Task objective:
Reproduce the records below word for word, omitting the pictures.
☆ ☆ ☆ ☆ ☆ ☆ ☆
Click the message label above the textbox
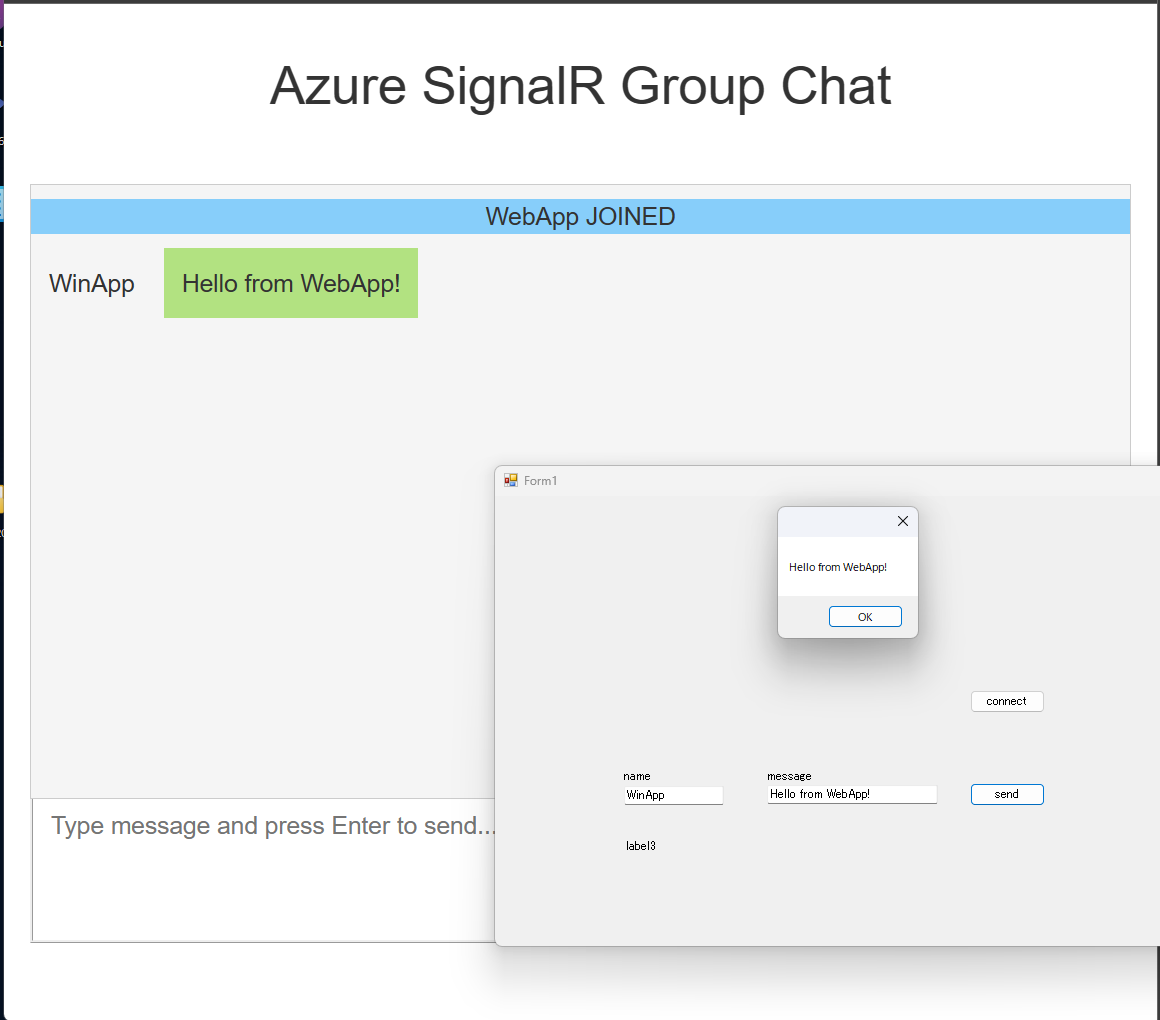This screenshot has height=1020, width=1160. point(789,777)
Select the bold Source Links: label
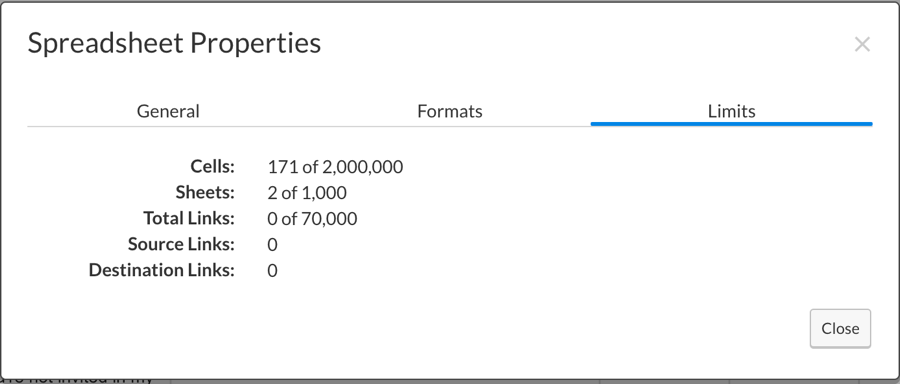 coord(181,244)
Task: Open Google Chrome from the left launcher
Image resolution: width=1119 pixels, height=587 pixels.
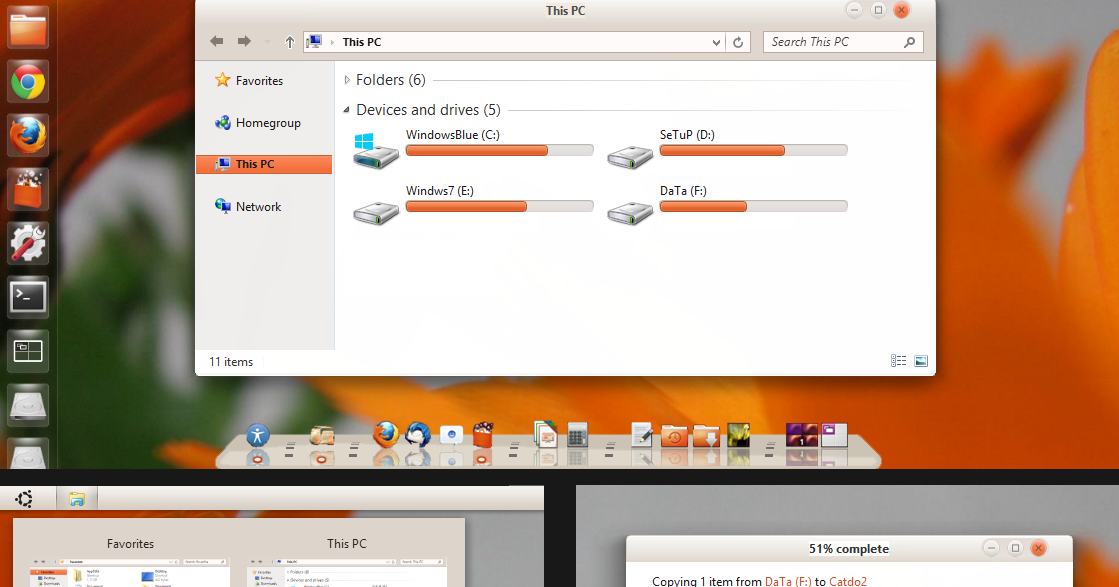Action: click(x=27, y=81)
☆ ☆ ☆ ☆ ☆ ☆ ☆
Full solution:
Click the message label above the textbox
This screenshot has height=1020, width=1160. point(789,777)
Select the bold Source Links: label
 coord(181,244)
Task: Open Google Chrome from the left launcher
Image resolution: width=1119 pixels, height=587 pixels.
Action: click(x=27, y=81)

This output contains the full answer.